* **Quoted text**
First, together with their big Iranian brothers, the Syrians were given
a place at the table alongside US officials at the conference on Iraqi
security in Baghdad last weekend.
At the same time as their underlings exchanged recriminations with
the US, Syrian dictator Bashar Assad and Iranian Defense Minister Mustafa
Muhammad Najjar merged the Syrian and Iranian militaries at a summit in
Damascus. On Sunday Najjar explained the deal to reporters saying, "We
consider the capability of the Syrian defensive forces as our own and believe
that expansion of defensive ties would ... help deal with the threats of
the enemies."
Najjar added that Iran, "offers all of its defense capabilities to
Syria." The meeting was capped off on Monday when Najjar signed a memorandum
of understanding on military cooperation with his Syrian counterpart Hassan
Turkmeni.
Tuesday, US Assistant Secretary of State for Refugees Ellen Sauerbrey
became the first senior US official to visit Syria since Damascus engineered
former Lebanese prime minister Rafik Hariri's assassination in February
2005.
Following closely on Sauerbrey's heels was the EU's foreign policy
chief Javier Solana. Like Sauerbrey, Solana was the first senior EU official
to step foot in the Syrian capital since Hariri was murdered. Unlike Sauerbrey,
who came and left without making a sound, Solana used the occasion to drop
a diplomatic bomb.
Standing next to Syrian Foreign Minister Walid Moualem Wednesday, Solana
announced, "We would like to work as much as possible to see your country
Syria recuperate the territory taken in 1967."
Israel should be very concerned by Solana's statement. 17 years ago,
an American diplomat made a similar statement to another Arab dictator.
It was swiftly followed by war.
On July 25,1990 then US ambassador to Iraq April Glaspie held a fateful
meeting with Saddam Hussein. It occurred against the backdrop of a massive
Iraqi military build-up along the Kuwaiti border. Glaspie received a cagey
and defensive reply from Saddam when she asked the meaning of the deployment.

* **Dataset**
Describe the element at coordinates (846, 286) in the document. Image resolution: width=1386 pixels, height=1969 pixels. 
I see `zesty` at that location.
* * *
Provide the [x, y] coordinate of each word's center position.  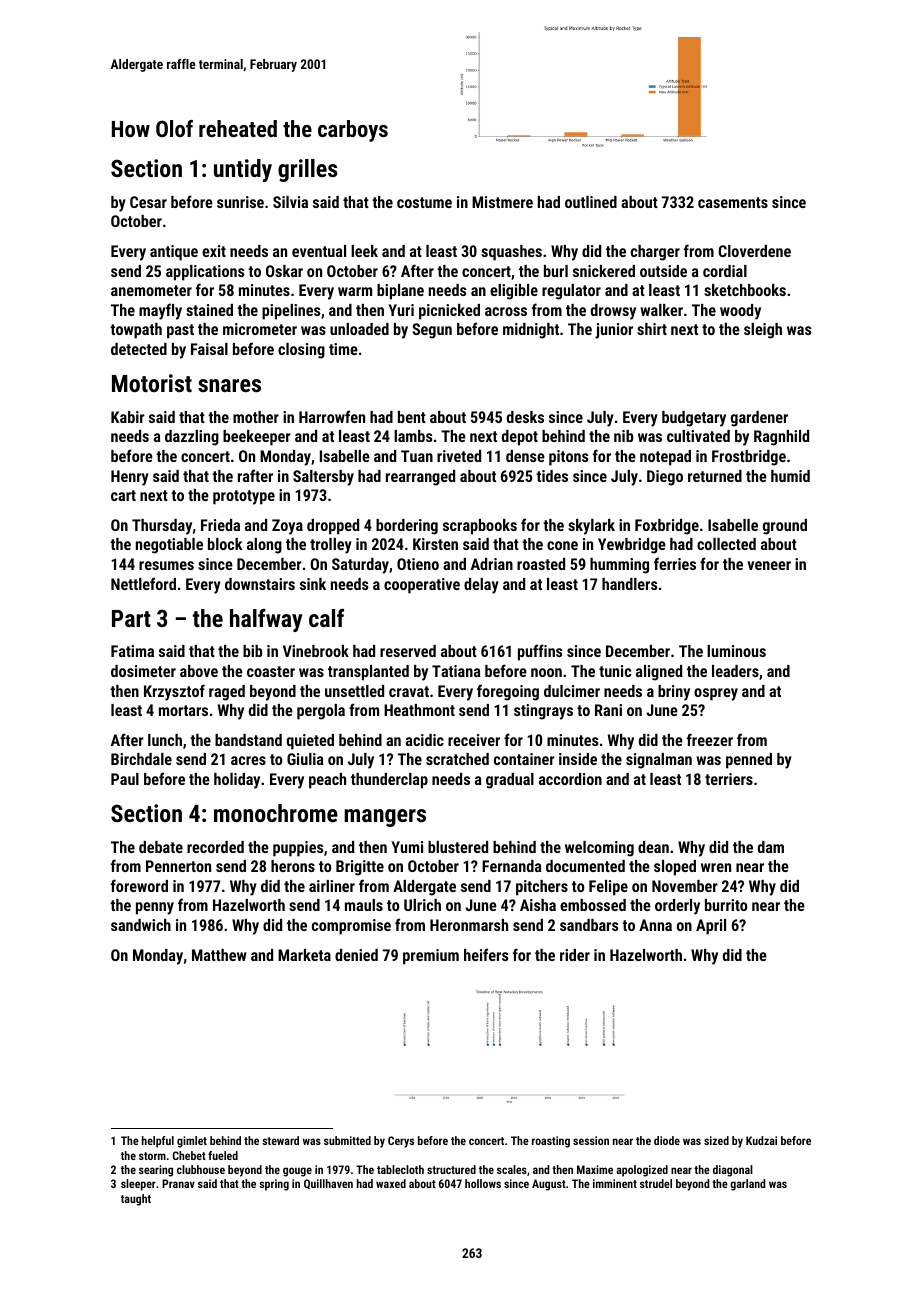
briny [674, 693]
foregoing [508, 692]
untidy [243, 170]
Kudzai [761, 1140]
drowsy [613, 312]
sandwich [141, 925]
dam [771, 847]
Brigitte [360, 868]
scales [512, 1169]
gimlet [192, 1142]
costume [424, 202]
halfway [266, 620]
==
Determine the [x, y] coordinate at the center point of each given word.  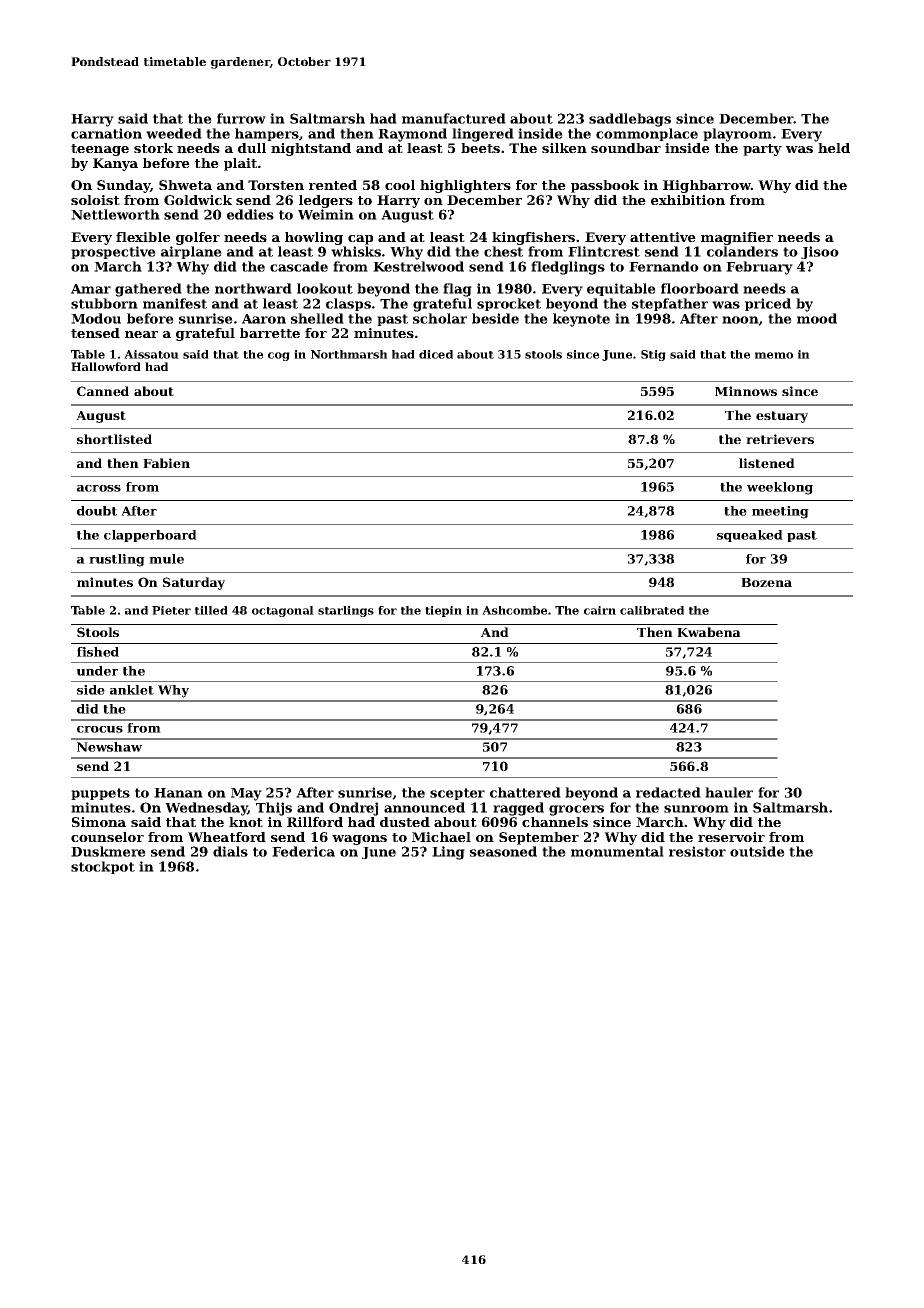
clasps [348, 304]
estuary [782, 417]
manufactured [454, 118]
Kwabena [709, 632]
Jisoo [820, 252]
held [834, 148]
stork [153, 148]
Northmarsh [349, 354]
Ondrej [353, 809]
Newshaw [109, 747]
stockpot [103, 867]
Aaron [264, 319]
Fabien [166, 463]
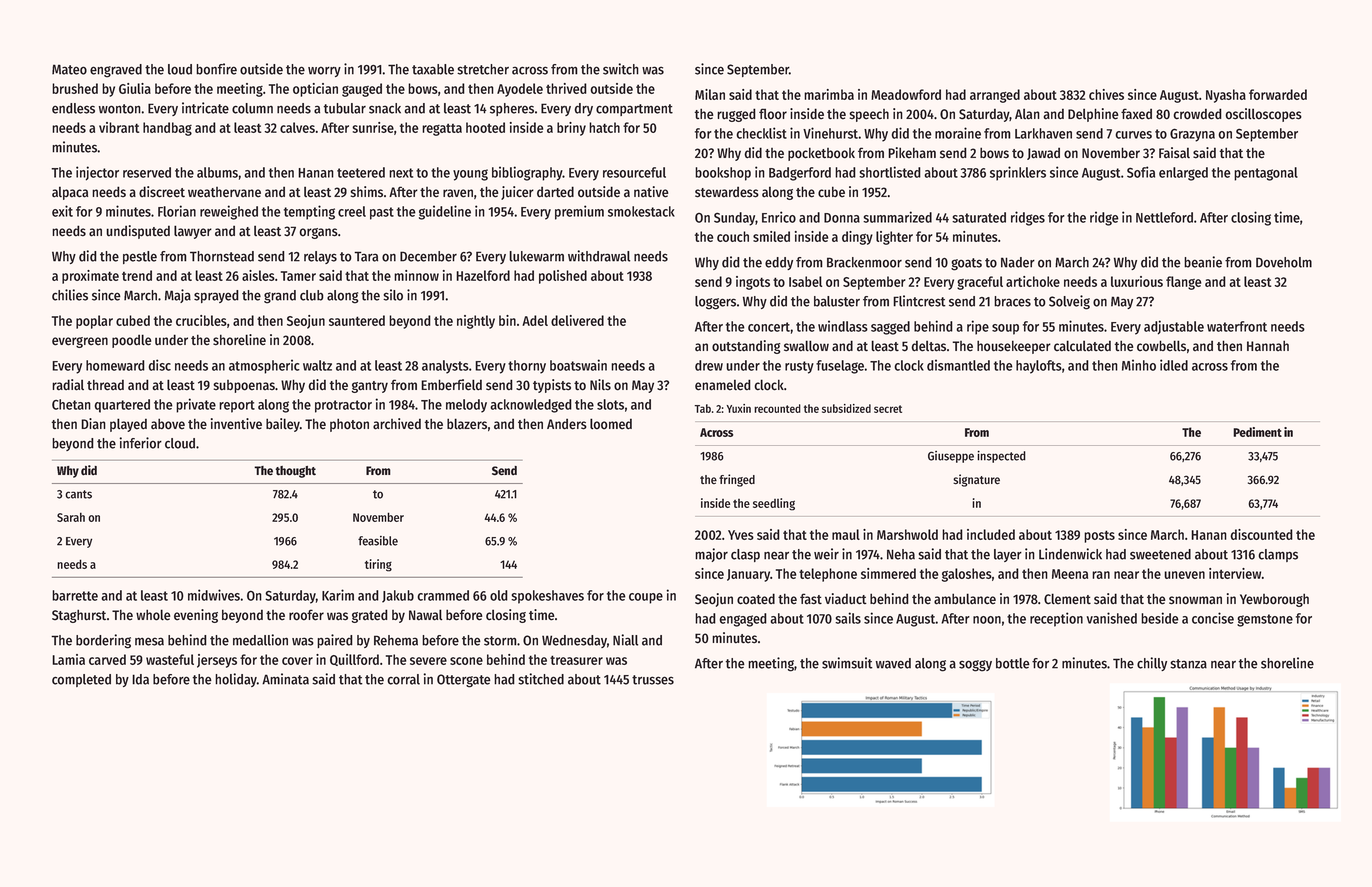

* **Instructions to follow**
Reproduce the passage above on Syria's military pact with Iran and its visits from US and EU officials, word for word from start to finish.

* **Correct result**
First, together with their big Iranian brothers, the Syrians were given
a place at the table alongside US officials at the conference on Iraqi
security in Baghdad last weekend.
At the same time as their underlings exchanged recriminations with
the US, Syrian dictator Bashar Assad and Iranian Defense Minister Mustafa
Muhammad Najjar merged the Syrian and Iranian militaries at a summit in
Damascus. On Sunday Najjar explained the deal to reporters saying, "We
consider the capability of the Syrian defensive forces as our own and believe
that expansion of defensive ties would ... help deal with the threats of
the enemies."
Najjar added that Iran, "offers all of its defense capabilities to
Syria." The meeting was capped off on Monday when Najjar signed a memorandum
of understanding on military cooperation with his Syrian counterpart Hassan
Turkmeni.
Tuesday, US Assistant Secretary of State for Refugees Ellen Sauerbrey
became the first senior US official to visit Syria since Damascus engineered
former Lebanese prime minister Rafik Hariri's assassination in February
2005.
Following closely on Sauerbrey's heels was the EU's foreign policy
chief Javier Solana. Like Sauerbrey, Solana was the first senior EU official
to step foot in the Syrian capital since Hariri was murdered. Unlike Sauerbrey,
who came and left without making a sound, Solana used the occasion to drop
a diplomatic bomb.
Standing next to Syrian Foreign Minister Walid Moualem Wednesday, Solana
announced, "We would like to work as much as possible to see your country
Syria recuperate the territory taken in 1967."
Israel should be very concerned by Solana's statement. 17 years ago,
an American diplomat made a similar statement to another Arab dictator.
It was swiftly followed by war.
On July 25,1990 then US ambassador to Iraq April Glaspie held a fateful
meeting with Saddam Hussein. It occurred against the backdrop of a massive
Iraqi military build-up along the Kuwaiti border. Glaspie received a cagey
and defensive reply from Saddam when she asked the meaning of the deployment.